The next night, I took away his bed and replaced it with the cat carrier, hand feeding him burger meat inside of it to give him the idea that it was an OK place. He slept in it that night. Yes! This was going to be easy!
And, it really was. As Hécate drove up, I walked out with a piece of burger, lured him into the cat carrier and closed the door. He wasn't happy, but our familiarity with each other helped him to stay calm. I sat in the car with him for half an hour before they left, calming him as much as I could before the scary drive.
I have to say, he looks so much better than he did a week ago. He's put on a lot of weight and turned into a beautiful cat shape, even with his slightly distended belly.
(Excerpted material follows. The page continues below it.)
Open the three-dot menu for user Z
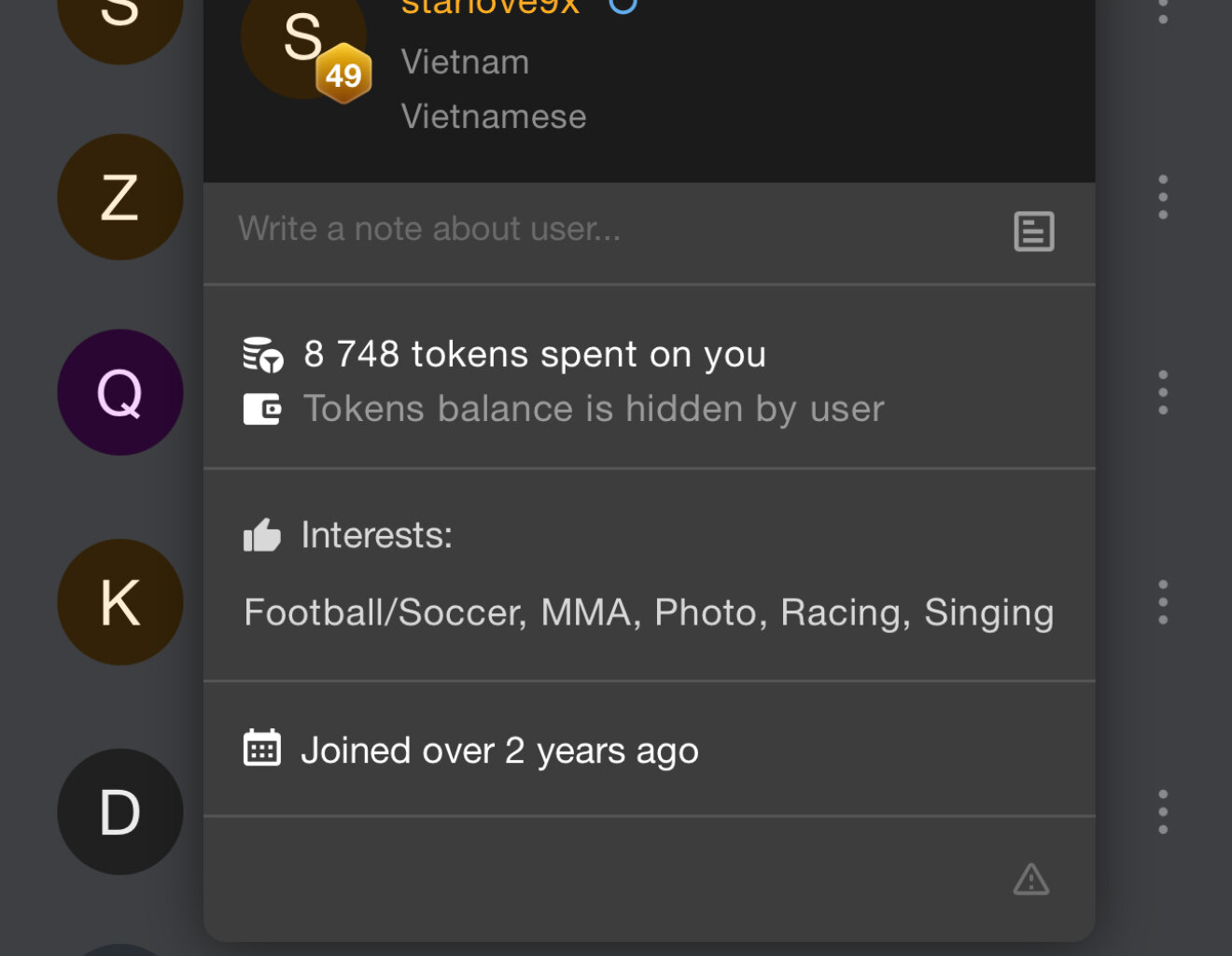 [x=1163, y=197]
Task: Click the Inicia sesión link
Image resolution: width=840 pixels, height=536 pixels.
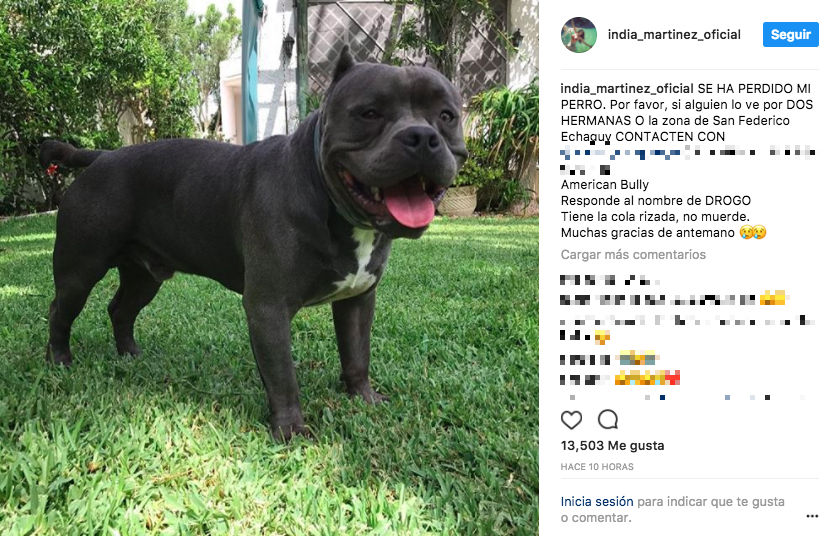Action: click(x=597, y=502)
It's nothing a little wormer can't fix!
I was sad that I couldn't go with them but today was the final swap of materials. My weaving contract is well and truly over with everything I didn't own returned for good.
They tell me that he travelled without much noise and was fairly calm when they arrived at the Humane Society. They took him in and told us that he didn't have a belly distended from worms. He's pregnant. And female.
I'm glad that the kittens will be born in a good environment and have the care they need. I'm going to miss my kitty.